Internet search giant Google, often seen as tight-lipped about its plans, has pledged a new era of openness.
Launching Google in China was the company's 'hardest decision'
In a BBC interview, Google's chief executive Eric Schmidt said that staying quiet about its operations was no longer an option.
"We are doing too many things that people care about to keep our mouths shut," Mr Schmidt said.
"We have to tell people what we are working on so they can anticipate where we're going."
Google invited the world's media to its Googleplex headquarters in California to talk about new developments.
Talking to the BBC, Mr Schmidt also reflected on Google's decision to adhere to Chinese government censorship rules in order to launch its new site in China.
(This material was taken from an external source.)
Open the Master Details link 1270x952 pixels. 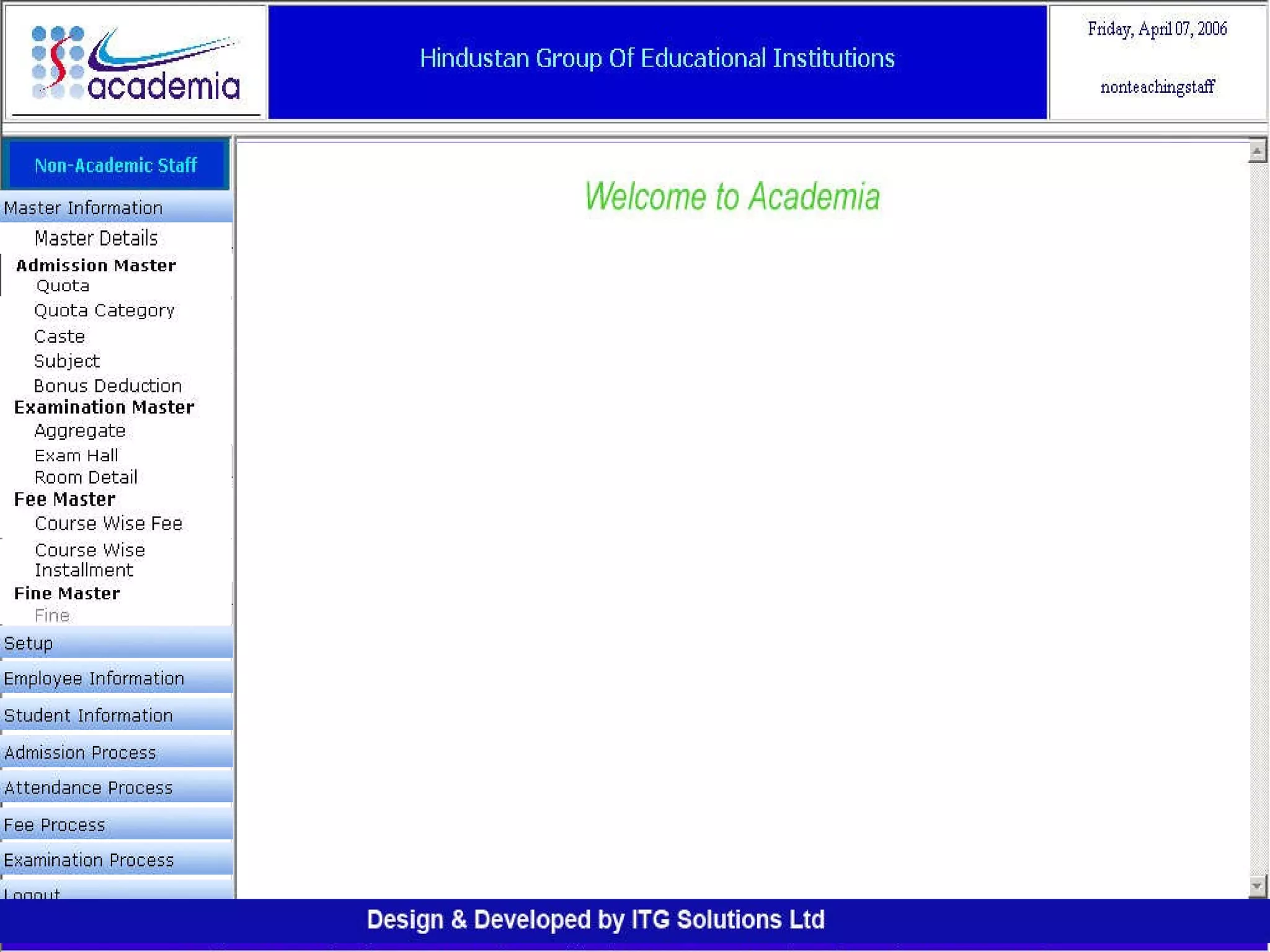(x=96, y=238)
He said the decision was "the hardest the company has ever made" but added that, despite it being heavily criticised, he still felt it was the correct move.
Mr Schmidt also believed that competition in the internet search business, especially from Microsoft and Yahoo would drive up prices and increase revenue rather than threaten them.
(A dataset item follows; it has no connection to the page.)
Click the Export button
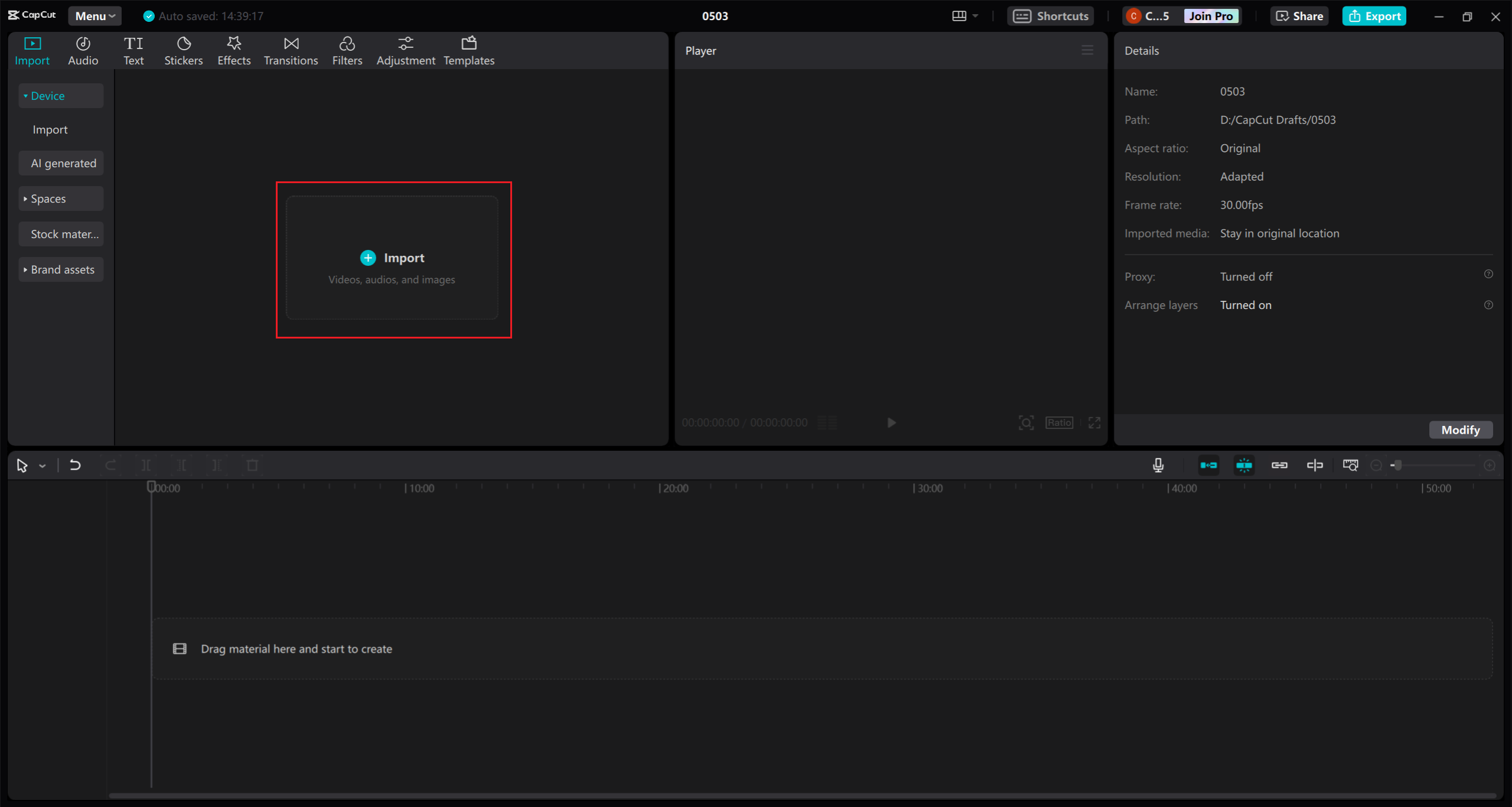This screenshot has height=807, width=1512. 1374,16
Google appeared to be benefiting from its "limitless growth model", he said, adding that more users, more advertisers and more content would fuel further demand.
Google's profit in the first three months of 2006 rose 60% to $592m (£333m), from $372m a year ago. Revenue was up 79% to $2.25bn, ahead of analysts' forecasts.
The company is launching a string of new products and Mr Schmidt pledged that its key search engine business would remain at the heart of them.